Ele ia fugindo enquanto eu corria e tentava alcançá-lo com minha voz e meus argumentos. Ele indo mais rápido, eu lutando para vencer a multidão da rua Xavier de Toledo, no sentido Teatro Municipal. Como J continuava a acelerar, olhei rapidamente para trás e vi R já muitos passos atrás. Sem nada dizer, olhei-o com a expressão que dizia tudo:

- Desculpe o fim acidentado desse encontro e eu não poder me despedir direito de vc, mas ele é meu namorado e não posso deixar que ele vá embora assim, achando que deu flagrante num adultério que não foi!

Acho que ele compreendeu, pois se perdeu na multidão, tomando seu rumo em direção ao metrô. Corri para alcançar J, peguei em seu braço com delicadeza e disse:

- J, me ofende que vc ache que eu fico “recebendo homens” em casa na sua ausência. Acredite em mim por tudo que já passamos juntos. Não aconteceu nada!

Ele não respondeu, se afastou de mim dando passos para trás, virou as costas e seguiu seu caminho, se perdendo na multidão que cruzava o viaduto do chá. Pelo dia inteiro senti-me morrer achando que nunca mais veria meu amado J. E mais doloroso foi o sentimento de que eu era vítima de uma injustiça. Que minha honradez estava sendo posta em dúvida por quem eu achava ser meu maior aliado na vida.

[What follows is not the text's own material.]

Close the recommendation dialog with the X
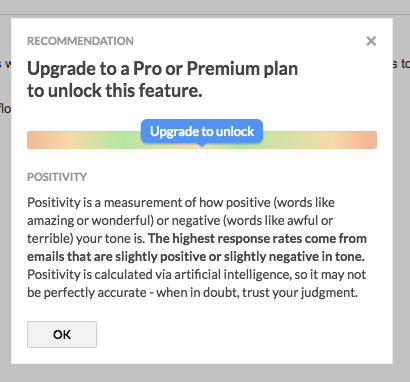(371, 41)
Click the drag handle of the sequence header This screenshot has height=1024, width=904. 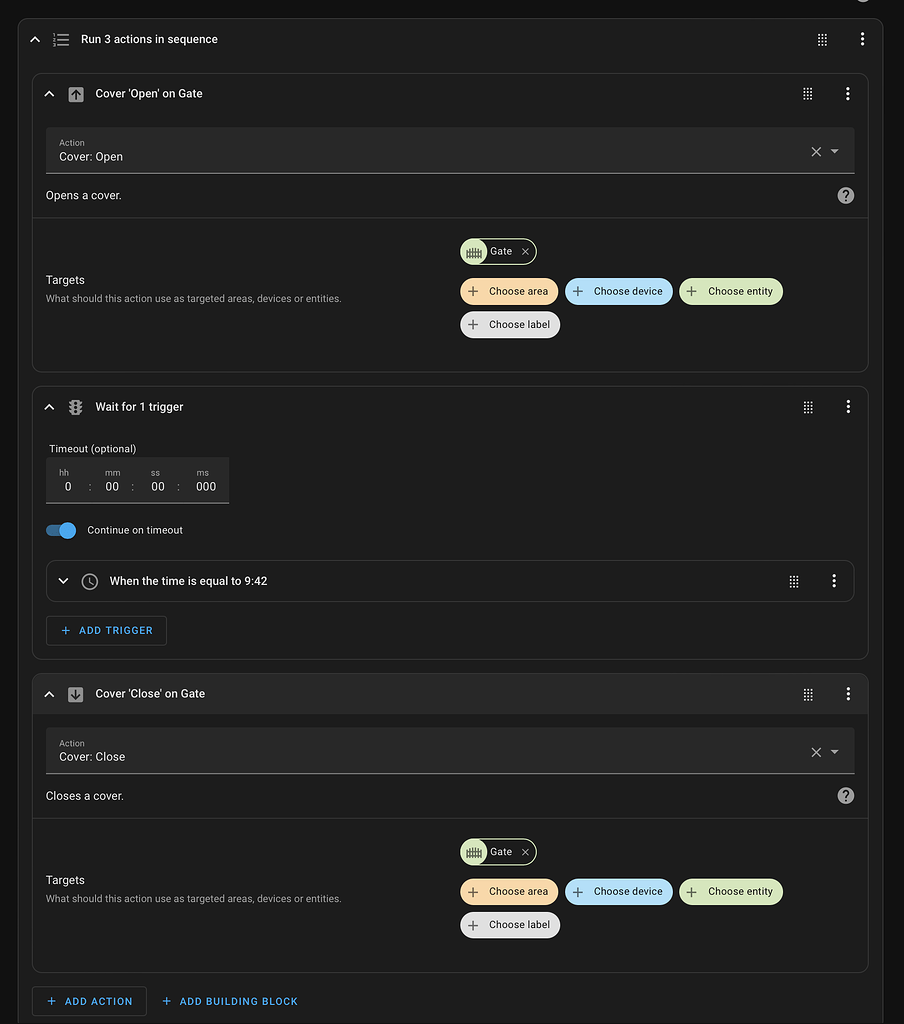pos(821,39)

Ao final da noite, contorcendo-me em cólicas na dúvida se ele viria para dormir em casa, comigo, ou não. Meia hora depois do tempo costumeiro ele chegou. Corri e o abracei. Disse:

- Vamos conversar?

Ele me olhou como uma criança que acabou de apanhar olha para a mãe que larga o chinelo e o coloca no pé. Atalhou:

- Não quero falar sobre isso. Vamos colocar uma pedra sobre este assunto. Estou cansado. Vou dormir.

Para agradá-lo eu havia preparado uma comidinha gostosa. O servi. Ele comeu rapidamente. Eu tentei mais algumas vezes explicar o ocorrido da manhã, enquanto ele me cortava. Por fim, achei melhor deixar como estava, afinal, ele voltara para casa.

Até hoje não sei se ele acreditou em minha fidelidade e inocência neste episódio ou se ele guardou dentro de si a dúvida/certeza de ter sido traído, preferindo “passar ao largo do assunto”, relevar por conveniência ou amor por mim. Nem que tipo de impressão R guardou deste episódio.

Talvez a partir deste texto alguns closures sejam atingidos e dúvidas sanadas. Ou talvez isso seja pedir um pouco demais da vida: que tudo se acerte e os mal-resolvidos encontrem seu desfecho.